In the era of the #MeToo movement where attention to such issues are accompanied by a heightened sense of urgency, Donnelly's biting wit and honesty in her songwriting has gained traction internationally. The lighthearted, upbeat sound of Donnelly's debut album, Beware Of The Dogs, acts as a conduit for such heavy, but necessary, topics.
Donnelly spoke with NPR's Michel Martin from Sydney about personal experiences that inspired the album, how her music fits into the #MeToo era and more. Hear the radio version of their full conversation at the audio link and read on for interview highlights.
On her songwriting reflecting her life
I mean for me, music is about portraying myself and about being really honest. And so when you put an EP out, you've only got four or five songs to really do that with. But whereas with an album, you can take your time and there'll be a song that's sad but then straight after that, I'll be a bit more lighthearted or funny or heartbroken and those sorts of things. So yeah, absolutely my friends would definitely say that [these songs are] me. It's as me as it could get, really.
On public response to her breakout single "Boys Will Be Boys"
It came out three days before Harvey Weinstein was called out online and then following that, the #MeToo Movement resurfacing after all those years. I was never expecting the listenership and the the broad audience I got for that song. I think it was possibly as a result of that whole conversation starting to take place and at the time, people were very threatened. It was the first time that the powers had to show some sort of compassion, and that maybe the pendulum was possibly swinging back a little bit towards women having the freedom to speak out about these issues.

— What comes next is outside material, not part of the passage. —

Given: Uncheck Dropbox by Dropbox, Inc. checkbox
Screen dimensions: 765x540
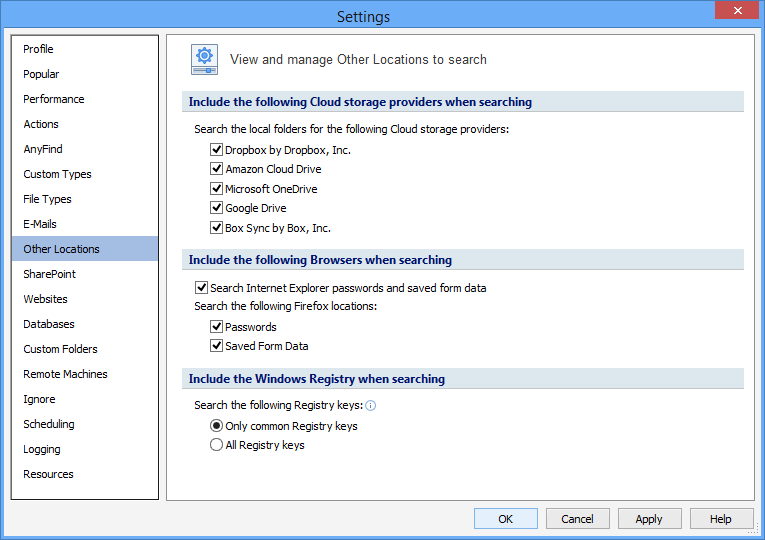Looking at the screenshot, I should click(216, 150).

When I put that out, I received extreme feedback. I had extreme feedback on both sides. So whilst I was getting sent inappropriate pictures or horrible messages from people or just constant barrage of comments on my stuff, I was also receiving letters from fathers who had heard that song and [said] they're gonna use that song as a resource to teach their children. I was hearing from young women out there who had used that song to kind of process things that had happened to them. I was hearing from old women. I was hearing from all sorts of people positively about that song. So, it was just a very extreme time. I think everything just heightened for me, good and bad. So it kind of met in the middle in a way so it wasn't too harrowing for me because I was able to look at the positives that I was getting out of putting that song out.
On the song "Old Man"
It's based on many experiences that I've had. I definitely didn't want to make it too specific. I guess, created a character, an amalgamation of many people that I've come across as a female artist and also looking at what had just happened in my world. When I put "Boys Will Be Boys" out, the #MeToo campaign hadn't reemerged yet. Then post that, I had watched life for me change as a female musician in this industry and I had watched life for my possibly future children change — if I had daughters and, you know, those sorts of things. It was also a way for me to put my middle finger up to anyone who had given me grief for "Boys Will Be Boys." I wasn't going to let that stop me from speaking out and staying true to my, I don't want to say cause, but to my values.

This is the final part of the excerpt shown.